О текстах Набокова принято говорить как о литературных шкатулках, калейдоскопах, сундучках. От его работы с языком можно задохнуться, до того она бывает виртуозной. Словесная игра шифрует содержание, и неспроста. Чтобы пройти в разрушенную усадьбу — где детство, типичный хруст французской булки, тепло, мягкая кровать и много-много света, — нужно миновать хитросплетенный садовый лабиринт. Набоков пытается то ли вернуть утраченный рай, то ли отреставрировать собственную память.

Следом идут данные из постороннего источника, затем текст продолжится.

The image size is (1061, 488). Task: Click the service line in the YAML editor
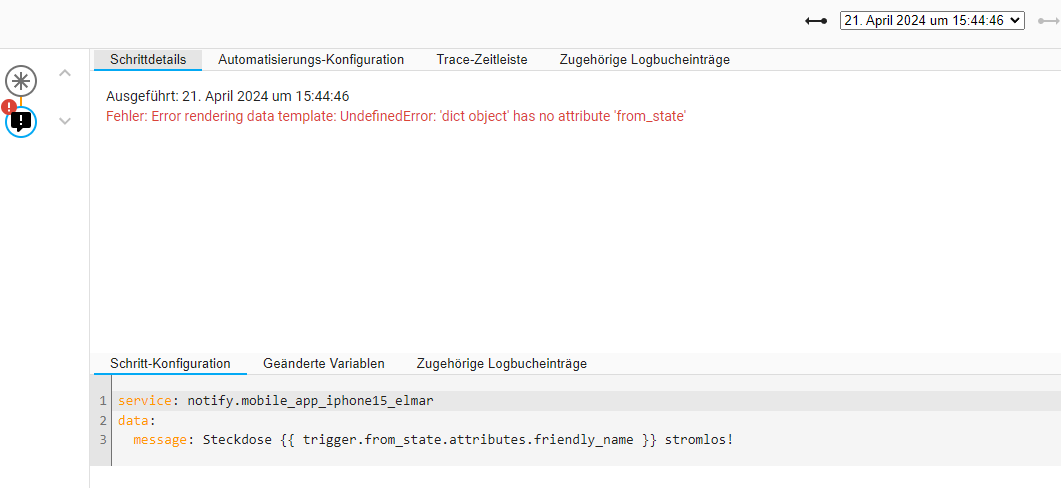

Кадр из фильма «Лолита» (1997 г.)
Оказывается, недостаточно с натуралистической точностью описать комнаты и залы, припомнить все тропки усадебного леса или проговорить первую любовь, чтобы всему этому придать прежнюю ясность. Если однажды фотография была засвечена и у людей на ней стерлись лицо или руки, то восстановить ее не выйдет, сколь точно не дорисовывай им глаза и нос.
Отдаление от детства в силу взросления и старения и попытки к нему приблизиться в тексте задают философские рамки набоковских историй. Вопрос о времени и пространстве для Набокова не умозрительный: в «Машеньке» он сопровождает героя все время ожидания приезда возлюбленной, а в «Аде» отдельная глава написана как трактат об этих понятиях. Если со временем не совладать, то, может быть, получится преодолеть пространство? Однажды это сделала сестра Набокова: Вера Сикорская приехала в СССР в 1960-х, навестила дом их детства, но сам автор с момента эмиграции в 1919 году так и не побывал в России.

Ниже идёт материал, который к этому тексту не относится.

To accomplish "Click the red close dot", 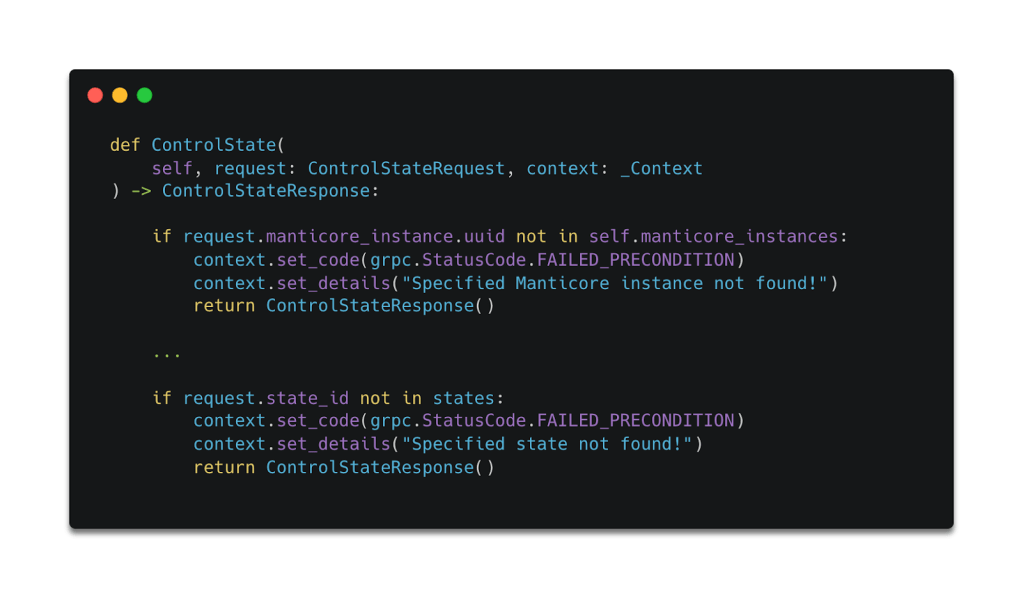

Российский автор: Николай Гоголь
Гоголь — первая фамилия, которая приходит мне на ум, когда спрашивают про русских классиков. И не просто так: меня всегда поражало, как он сочетает трагическое и комическое и погружает на мистическую, скорее метафизическую глубину, даже если никакой мистики в сущности и нет. Его мир — это громоздкий гротеск, яркие декорации; его герои — архетипы, не скрывающие этого. И все это сочно, озорно и громогласно.
Зарубежный автор: Салман Рушди
А вот если говорить о зарубежности, то, выбирая кого-то одного (как сложно!), назову Салмана Рушди, особенно «Землю под его ногами» и «Шайтанские аяты». В Рушди меня поражает его умение вводить в гипнотический транс, смешивая мифологию, историю и поп-культуру в едином плавильном котле. Он, почти как его герой Салем Синай, делает удивительные рассолы. И в них заспиртованы самые болевые точки современности.

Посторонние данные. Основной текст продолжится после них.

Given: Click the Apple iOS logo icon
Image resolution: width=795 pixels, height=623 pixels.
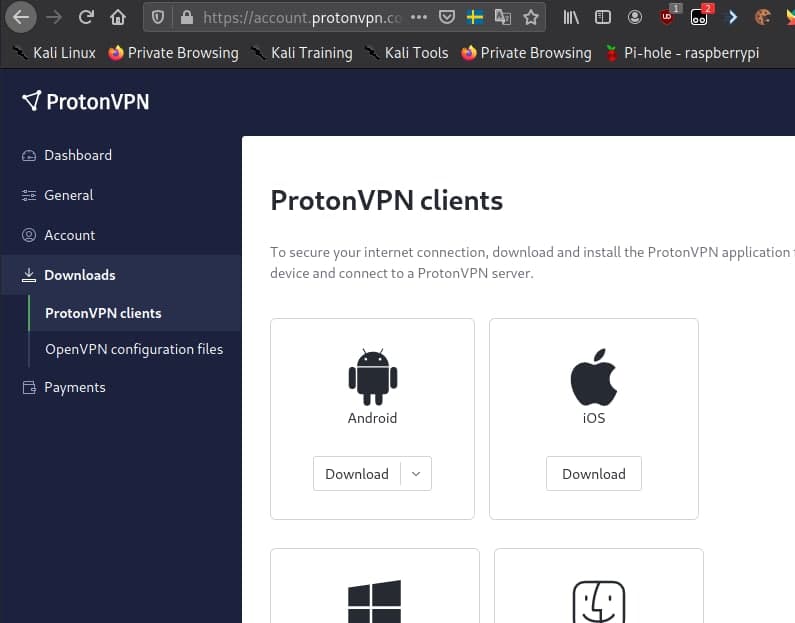Looking at the screenshot, I should coord(593,377).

Российский автор: Георгий Владимов
Когда я вспоминаю о Владимове, я думаю о нескольких книгах, особенно о той, которую в 1990-е не могли издать — не потому, что плоха, не было бумаги. Вся его жизнь будто вопреки — сложностям, бедам, горестям и неприятию сгущающейся после оттепели несвободы. Но проза его, требующая огромной работы души, не оставляет жирного сажного осадка на измученном читательском восприятии. Это костер человеческих эмоций и нечеловеческих усилий, но отчасти очищающий.
Зарубежный автор: Джозеф Хеллер
И не самым очевидным выбором на той же мысленной книжной полке стоит двухтомник насмешника Джозефа Хеллера — «Уловка-22» и «Лавочка закрывается». Его проза для меня тоже огонь, но другой: искрится как сварка, больно смотреть и все равно не оторвать взгляда.